When we say that we don’t have the time for meditation, it generally means we are overwhelmed with (or just barely managing) all we have on our to-do list. In this situation, all our energy is directed outwards – errands to run, people to email, loved ones take care of, work deadlines to meet – and nothing is coming in. We spend a lot of energy focusing on the world around us, all the while neglecting the world within.
This is exactly why meditation is needed.
Most of us have had the experience of being so busy that we either forget, delay, or even skip eating lunch. Noon rolls around, and we think, “Yea, I have too much to do. I can’t afford the break,” and we work right through lunch. But then comes 2 or 3 PM and we’re suddenly brain-dead, unable to compose a coherent email or complete a task on our list with any sort of quality.
Brain dead and ineffective with work, we are now forced to pause and eat. Yet having depleted ourselves by skipping lunch, it takes more energy to get our engines running again than if we had paused at our regular lunch hour, and we’ve lost even more time of our day.
This is the same with taking a pause to meditate. If we steamroll through our days, always chasing the impossible dream of an empty to-do list, we will inevitably end up depleted and burnt out. By pausing before our health or other circumstances force us to, we ultimately limit our downtime and can operate more efficiently with all that is being asked of us.
In addition, when I hear that “I don’t have the time to meditate,” I question what the expectations are of meditation. Is it that we must seclude ourselves for half an hour (or more!) to the proverbial rural mountain, sit cross-legged in the lotus position and not have a thought pass through our mind? This is as unreasonable as it is unrealistic.
So, what is reasonable, and what do we do?
- Make it a priority
Just as you “make time” to brush your teeth and eat food daily, consider that pausing and meditating is another form of self-care.
- Start small
Do not think you have to upend your entire day to meditate. Start with 5 minutes. Or 2 minutes. Just stop. Sit down and don’t do anything. Breathe, feel what’s happening in your body, hear the noises in the room, watch the whirlwind of thoughts that spiral in your mind, just don’t do anything.
There will be times when 2 minutes feels like 2 hours, or 5 minutes feels like 5 seconds. It’s all part of the process. But soon 5 minutes will become 10.
- Take pauses throughout your day
Another option is to take 10-second pauses several times throughout your day. Once you arrive after driving somewhere, turn off the car and sit for 10 seconds. Take a few breaths and pause. Gather yourself in the moment before moving on to your next task.

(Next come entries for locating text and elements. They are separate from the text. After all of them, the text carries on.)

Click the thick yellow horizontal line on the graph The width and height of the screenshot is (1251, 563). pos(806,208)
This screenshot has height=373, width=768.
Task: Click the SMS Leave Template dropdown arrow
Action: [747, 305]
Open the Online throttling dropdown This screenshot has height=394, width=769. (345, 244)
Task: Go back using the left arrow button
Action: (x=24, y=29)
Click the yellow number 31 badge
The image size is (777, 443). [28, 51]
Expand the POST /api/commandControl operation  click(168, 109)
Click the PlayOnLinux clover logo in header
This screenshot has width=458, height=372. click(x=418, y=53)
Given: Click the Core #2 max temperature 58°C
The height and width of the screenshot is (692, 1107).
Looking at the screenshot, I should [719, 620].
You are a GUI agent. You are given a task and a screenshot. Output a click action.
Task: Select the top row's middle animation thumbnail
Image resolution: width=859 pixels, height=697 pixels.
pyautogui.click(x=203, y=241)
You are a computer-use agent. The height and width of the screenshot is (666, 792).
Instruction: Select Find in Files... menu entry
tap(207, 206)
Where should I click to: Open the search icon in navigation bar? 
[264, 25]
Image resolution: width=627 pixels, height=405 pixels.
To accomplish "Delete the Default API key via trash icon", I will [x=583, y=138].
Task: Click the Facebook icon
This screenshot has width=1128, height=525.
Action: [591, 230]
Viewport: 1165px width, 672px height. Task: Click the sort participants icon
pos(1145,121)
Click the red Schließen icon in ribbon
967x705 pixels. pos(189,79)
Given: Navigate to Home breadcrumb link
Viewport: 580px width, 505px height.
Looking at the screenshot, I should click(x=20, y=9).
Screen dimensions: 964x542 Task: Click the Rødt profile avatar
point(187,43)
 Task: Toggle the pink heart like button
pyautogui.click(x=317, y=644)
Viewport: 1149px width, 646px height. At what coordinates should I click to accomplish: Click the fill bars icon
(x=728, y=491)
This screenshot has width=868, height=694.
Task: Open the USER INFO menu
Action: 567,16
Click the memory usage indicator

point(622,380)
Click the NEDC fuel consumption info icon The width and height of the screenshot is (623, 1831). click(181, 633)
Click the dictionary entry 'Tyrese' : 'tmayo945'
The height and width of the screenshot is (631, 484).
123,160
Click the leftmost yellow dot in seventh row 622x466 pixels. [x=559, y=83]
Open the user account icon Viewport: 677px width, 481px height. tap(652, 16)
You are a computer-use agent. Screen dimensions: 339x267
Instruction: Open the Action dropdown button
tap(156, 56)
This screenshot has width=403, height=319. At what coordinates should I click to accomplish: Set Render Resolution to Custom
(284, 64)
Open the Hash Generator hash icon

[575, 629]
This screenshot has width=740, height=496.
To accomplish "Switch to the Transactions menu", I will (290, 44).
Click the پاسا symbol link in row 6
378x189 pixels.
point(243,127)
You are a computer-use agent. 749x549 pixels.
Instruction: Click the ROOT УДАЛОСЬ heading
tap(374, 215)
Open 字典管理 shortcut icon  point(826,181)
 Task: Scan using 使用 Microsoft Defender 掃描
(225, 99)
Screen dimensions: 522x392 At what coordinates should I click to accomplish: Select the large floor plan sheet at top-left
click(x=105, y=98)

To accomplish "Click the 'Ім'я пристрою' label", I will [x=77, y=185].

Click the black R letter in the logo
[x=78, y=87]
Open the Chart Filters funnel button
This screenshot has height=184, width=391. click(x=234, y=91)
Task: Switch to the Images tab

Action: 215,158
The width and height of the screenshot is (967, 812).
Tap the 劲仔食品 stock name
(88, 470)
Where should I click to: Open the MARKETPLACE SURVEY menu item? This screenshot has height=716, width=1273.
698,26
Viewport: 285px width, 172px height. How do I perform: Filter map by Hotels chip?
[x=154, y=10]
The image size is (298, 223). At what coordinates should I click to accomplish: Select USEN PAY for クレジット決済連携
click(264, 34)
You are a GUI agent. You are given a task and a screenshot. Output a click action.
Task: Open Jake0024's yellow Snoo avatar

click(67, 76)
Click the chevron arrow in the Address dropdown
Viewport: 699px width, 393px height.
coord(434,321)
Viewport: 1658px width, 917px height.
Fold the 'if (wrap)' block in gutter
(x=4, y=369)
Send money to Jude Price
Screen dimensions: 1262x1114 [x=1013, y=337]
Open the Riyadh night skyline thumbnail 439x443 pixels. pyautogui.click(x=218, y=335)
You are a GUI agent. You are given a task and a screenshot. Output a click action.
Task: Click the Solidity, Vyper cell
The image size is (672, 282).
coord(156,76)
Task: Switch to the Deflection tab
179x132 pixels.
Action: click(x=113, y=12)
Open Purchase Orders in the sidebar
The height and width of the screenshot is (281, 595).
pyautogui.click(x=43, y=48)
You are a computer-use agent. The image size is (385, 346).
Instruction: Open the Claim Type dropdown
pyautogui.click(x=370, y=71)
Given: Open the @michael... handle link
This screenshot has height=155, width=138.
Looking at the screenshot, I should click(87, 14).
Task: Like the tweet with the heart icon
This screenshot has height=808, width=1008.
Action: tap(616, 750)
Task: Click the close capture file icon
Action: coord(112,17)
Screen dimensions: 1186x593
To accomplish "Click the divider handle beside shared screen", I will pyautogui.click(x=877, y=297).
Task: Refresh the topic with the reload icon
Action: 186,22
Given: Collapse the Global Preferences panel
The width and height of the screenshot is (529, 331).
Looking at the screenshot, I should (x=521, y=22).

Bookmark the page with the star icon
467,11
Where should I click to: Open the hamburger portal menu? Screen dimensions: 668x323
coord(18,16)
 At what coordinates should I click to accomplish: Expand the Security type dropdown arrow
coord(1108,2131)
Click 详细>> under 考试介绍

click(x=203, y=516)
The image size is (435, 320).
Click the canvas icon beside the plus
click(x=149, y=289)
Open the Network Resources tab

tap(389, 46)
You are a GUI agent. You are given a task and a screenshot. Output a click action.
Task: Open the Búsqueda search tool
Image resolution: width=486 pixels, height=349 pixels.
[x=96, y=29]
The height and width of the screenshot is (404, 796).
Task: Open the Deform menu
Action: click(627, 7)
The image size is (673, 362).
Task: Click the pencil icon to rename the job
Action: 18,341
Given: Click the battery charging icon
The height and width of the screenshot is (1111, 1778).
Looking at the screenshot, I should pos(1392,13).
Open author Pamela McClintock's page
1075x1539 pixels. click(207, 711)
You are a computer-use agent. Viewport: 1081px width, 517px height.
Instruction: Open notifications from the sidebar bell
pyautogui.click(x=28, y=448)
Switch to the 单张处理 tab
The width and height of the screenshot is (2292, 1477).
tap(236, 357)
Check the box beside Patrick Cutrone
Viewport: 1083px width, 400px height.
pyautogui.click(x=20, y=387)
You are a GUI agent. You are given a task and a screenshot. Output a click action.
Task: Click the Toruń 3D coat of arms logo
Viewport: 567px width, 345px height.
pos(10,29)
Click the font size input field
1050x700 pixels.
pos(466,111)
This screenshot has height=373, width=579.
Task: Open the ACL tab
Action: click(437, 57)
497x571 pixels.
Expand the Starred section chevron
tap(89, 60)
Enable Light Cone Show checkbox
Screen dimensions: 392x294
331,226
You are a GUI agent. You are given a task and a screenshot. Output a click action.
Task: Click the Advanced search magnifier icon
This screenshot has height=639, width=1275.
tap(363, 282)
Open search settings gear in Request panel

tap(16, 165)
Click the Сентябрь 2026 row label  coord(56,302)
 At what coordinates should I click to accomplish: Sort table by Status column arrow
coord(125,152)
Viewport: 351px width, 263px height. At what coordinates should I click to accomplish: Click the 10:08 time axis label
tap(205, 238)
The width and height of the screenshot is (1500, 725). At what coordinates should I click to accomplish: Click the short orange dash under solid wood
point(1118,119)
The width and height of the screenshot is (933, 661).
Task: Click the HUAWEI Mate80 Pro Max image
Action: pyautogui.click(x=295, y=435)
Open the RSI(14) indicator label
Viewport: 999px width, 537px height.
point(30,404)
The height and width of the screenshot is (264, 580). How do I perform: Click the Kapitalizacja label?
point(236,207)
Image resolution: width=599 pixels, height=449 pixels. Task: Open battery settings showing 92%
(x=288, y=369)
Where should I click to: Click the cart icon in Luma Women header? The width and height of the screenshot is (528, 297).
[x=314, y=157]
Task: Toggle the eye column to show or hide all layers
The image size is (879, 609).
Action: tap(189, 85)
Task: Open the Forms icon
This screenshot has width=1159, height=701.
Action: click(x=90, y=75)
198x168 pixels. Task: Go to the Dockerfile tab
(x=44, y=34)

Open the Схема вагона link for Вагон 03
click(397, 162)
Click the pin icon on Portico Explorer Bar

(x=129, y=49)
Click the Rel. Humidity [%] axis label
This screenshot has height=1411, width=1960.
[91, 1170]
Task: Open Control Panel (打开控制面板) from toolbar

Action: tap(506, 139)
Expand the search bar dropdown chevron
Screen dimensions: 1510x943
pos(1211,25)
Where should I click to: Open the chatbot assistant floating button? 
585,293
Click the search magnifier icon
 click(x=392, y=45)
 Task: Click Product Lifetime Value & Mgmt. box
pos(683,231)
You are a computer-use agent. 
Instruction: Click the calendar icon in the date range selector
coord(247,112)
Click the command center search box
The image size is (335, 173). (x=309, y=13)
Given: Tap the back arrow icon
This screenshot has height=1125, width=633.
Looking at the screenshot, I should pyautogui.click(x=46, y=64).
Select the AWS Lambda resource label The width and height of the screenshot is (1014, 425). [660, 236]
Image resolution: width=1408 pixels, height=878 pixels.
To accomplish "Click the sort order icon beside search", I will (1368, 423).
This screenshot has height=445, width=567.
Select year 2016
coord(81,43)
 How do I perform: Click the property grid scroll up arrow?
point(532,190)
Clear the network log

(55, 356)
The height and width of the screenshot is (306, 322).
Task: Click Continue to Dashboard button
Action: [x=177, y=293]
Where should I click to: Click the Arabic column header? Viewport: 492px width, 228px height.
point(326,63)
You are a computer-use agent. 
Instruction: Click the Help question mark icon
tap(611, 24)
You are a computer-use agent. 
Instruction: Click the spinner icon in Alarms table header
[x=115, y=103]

Take a pause before you eat. Or after you hang up the phone.
These short breaks start to breathe some life into your day, freeing you from the always-on-to-the-next-thing race to nowhere.
- Make a commitment
The benefits of meditation show up over time. Commit to this form of self-care, of bringing your energy and focus back home to you. The rewards are rich and numerous, but they show up with practice.
Just as it is unrealistic to go workout at the gym once and then expect yourself to have six-pack abs and be able to run a marathon, it is unrealistic to meditate once and then be a Zen master. Stick with it, and you will be surprised at what you find.
It was not too long ago that when we drove somewhere, it was just us and the car, or when we were in a waiting room at an office, we actually had nothing to do but wait. But now, we are not afforded natural breaks in our always-on, always-connected, instant-gratification, instant-response-needed society. So the need for taking break, the need for creating the pause, is stronger than ever.
Please, right now, at the end of reading this post, stop. 10 seconds. Before you comment, close this tab, or move on to the next item in your queue of things to read or things to do, just stop. Sit. Be.